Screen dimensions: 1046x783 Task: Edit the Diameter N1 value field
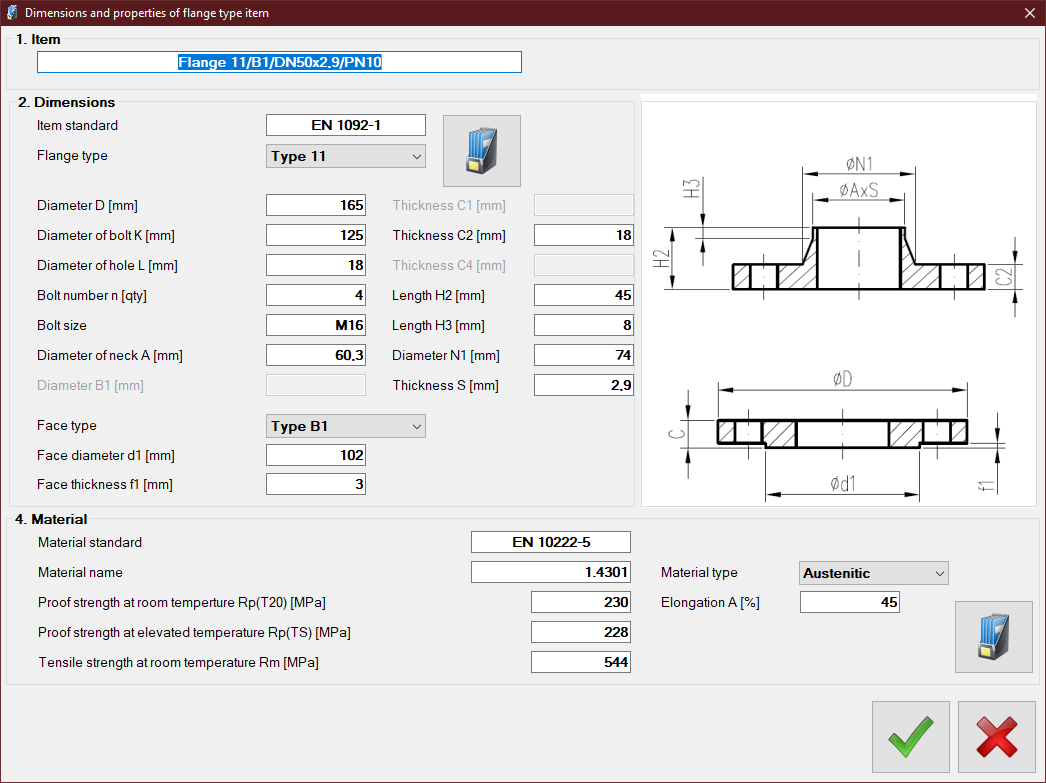point(584,355)
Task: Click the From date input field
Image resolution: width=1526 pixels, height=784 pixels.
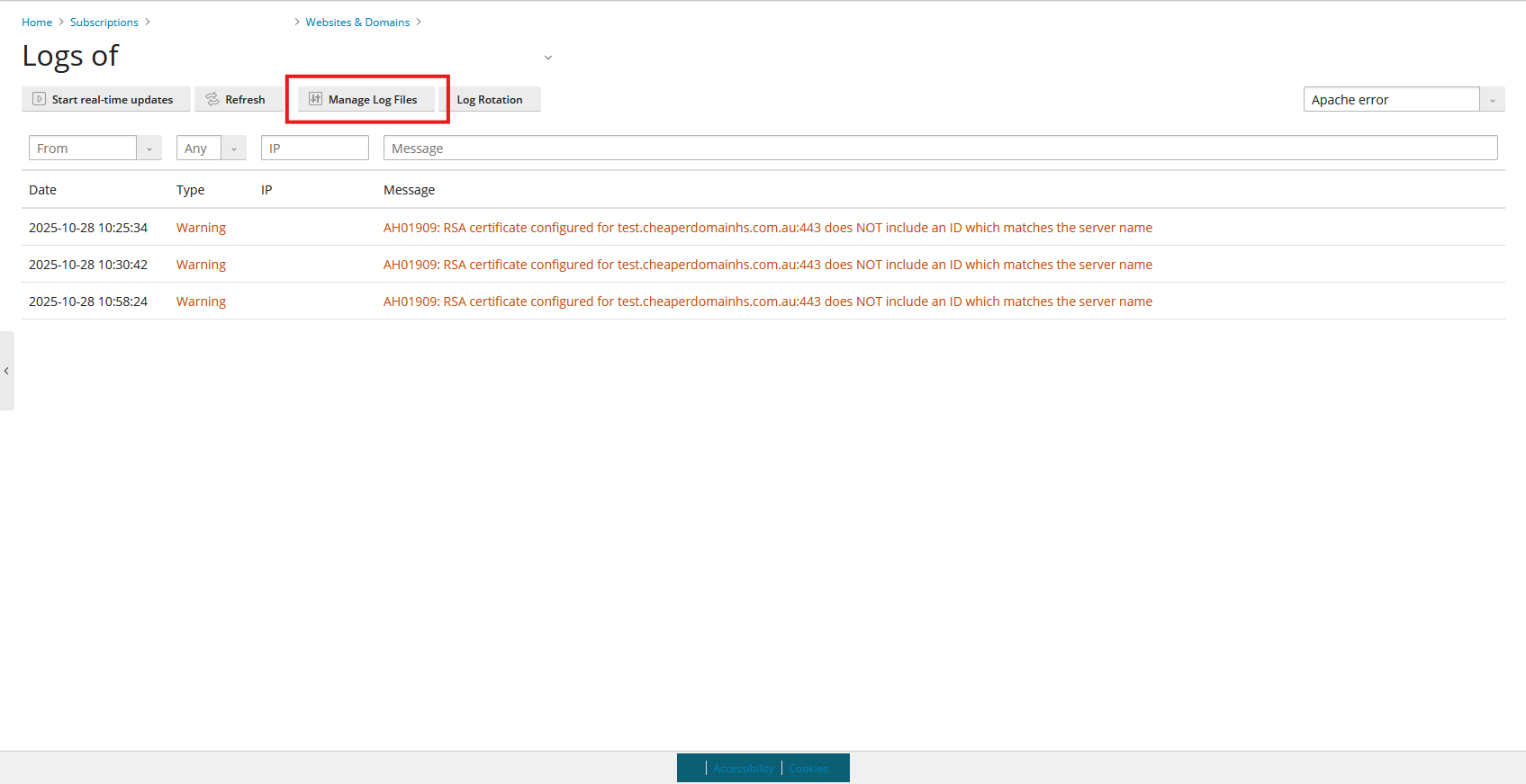Action: [x=83, y=149]

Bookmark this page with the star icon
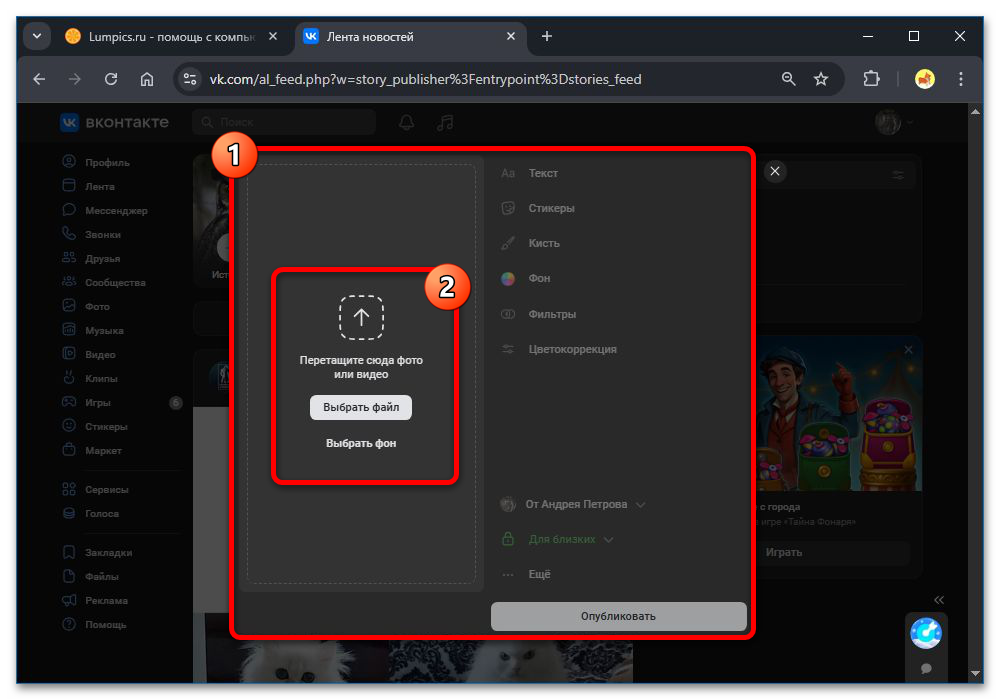821,79
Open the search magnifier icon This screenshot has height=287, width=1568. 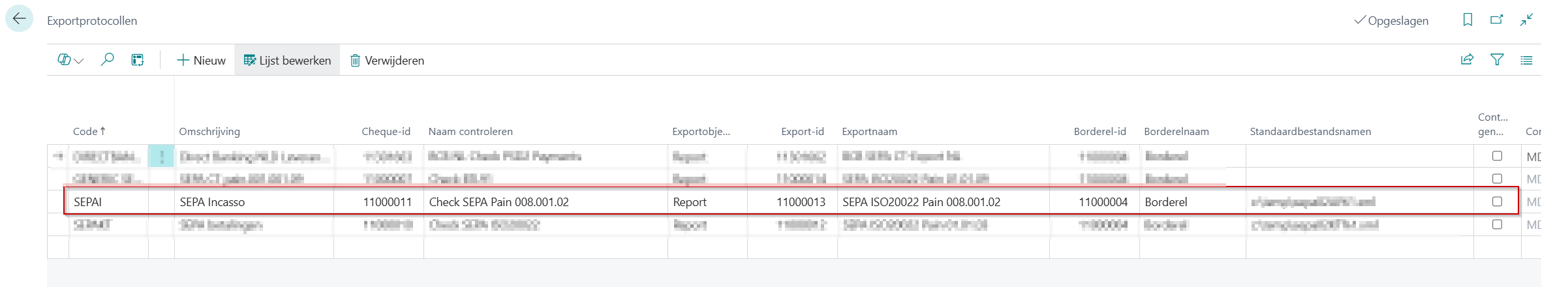[x=108, y=60]
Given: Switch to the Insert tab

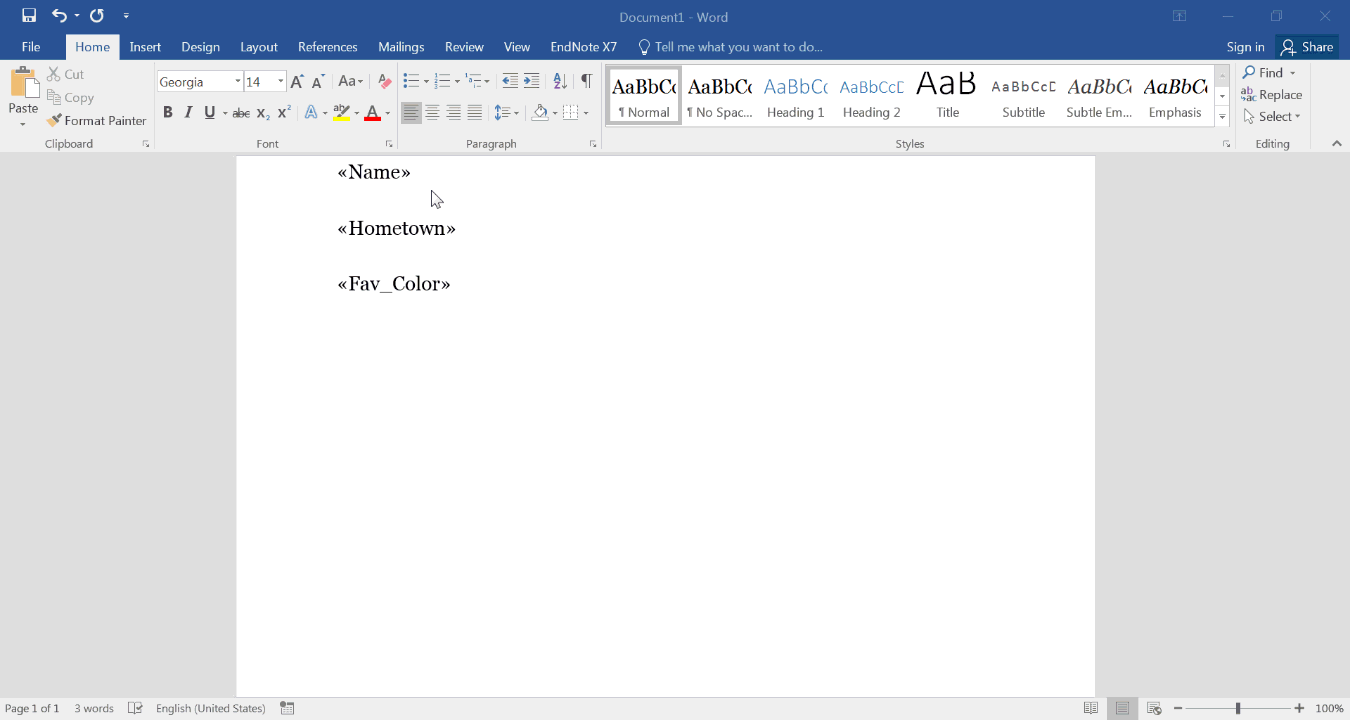Looking at the screenshot, I should pyautogui.click(x=145, y=47).
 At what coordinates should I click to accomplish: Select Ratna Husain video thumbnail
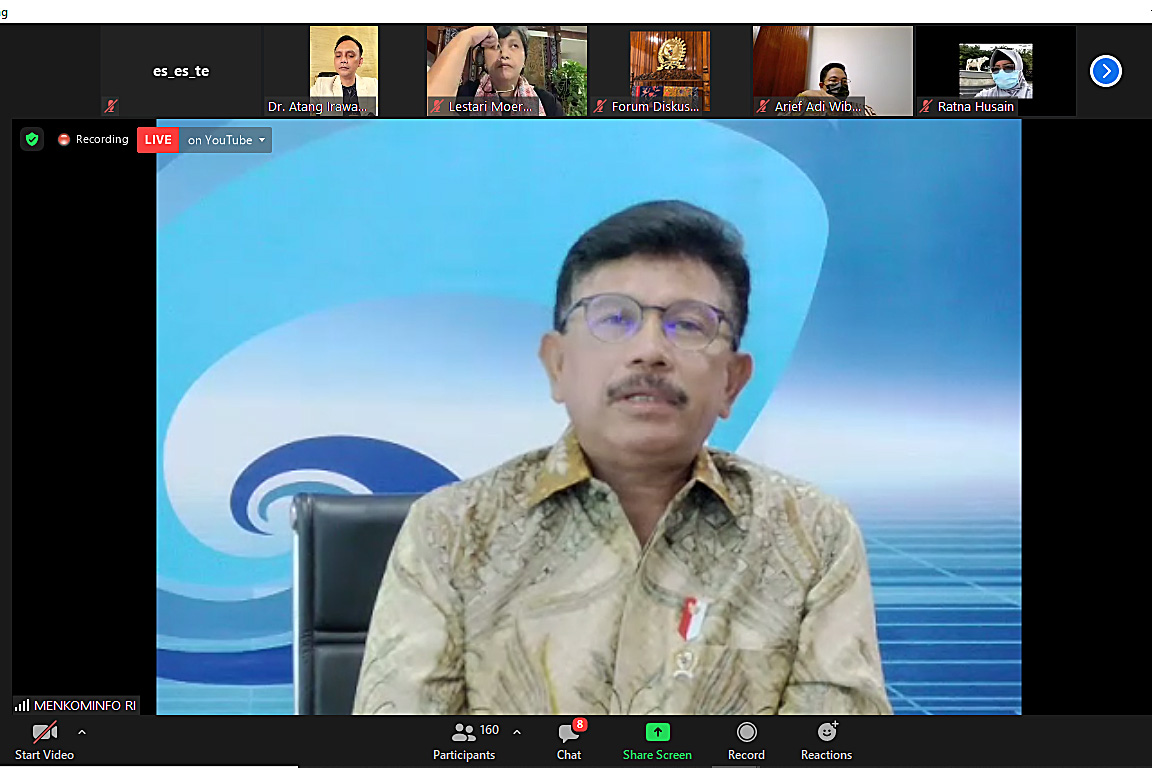tap(995, 70)
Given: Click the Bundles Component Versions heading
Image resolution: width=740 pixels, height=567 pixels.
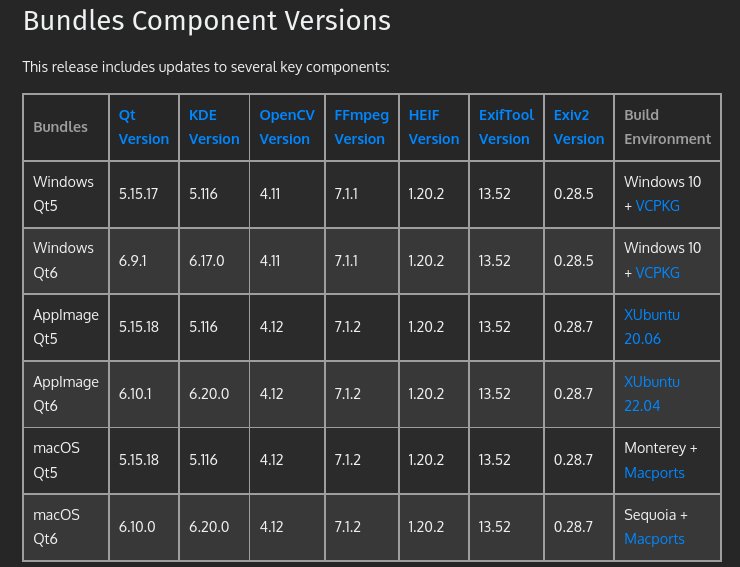Looking at the screenshot, I should (207, 21).

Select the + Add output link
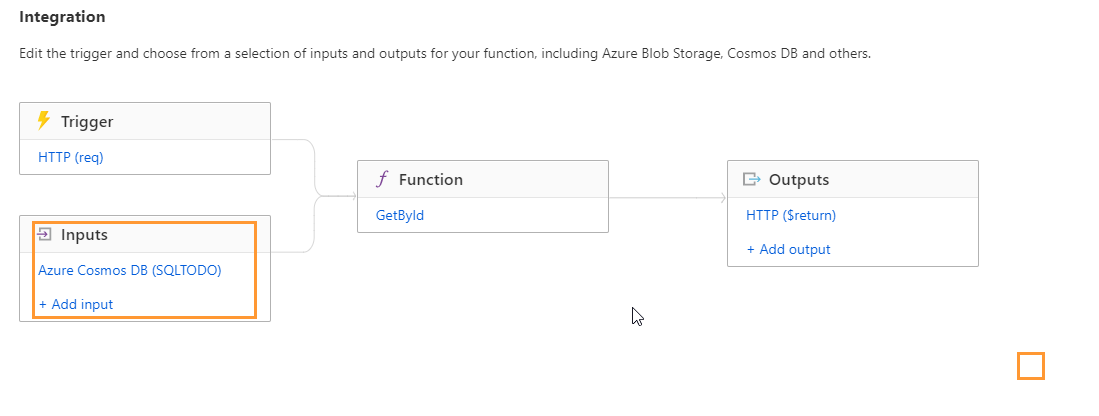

________________________

__WHAT IS REQUIRED__. Copy exactly the lines running from the line with "Image resolution: width=740" to the final line of the listing, keeping both ends and dropping any picture.

__RESULT BELOW__.
Image resolution: width=740 pixels, height=567 pixels.
Looking at the screenshot, I should (207, 21).

Select the + Add output link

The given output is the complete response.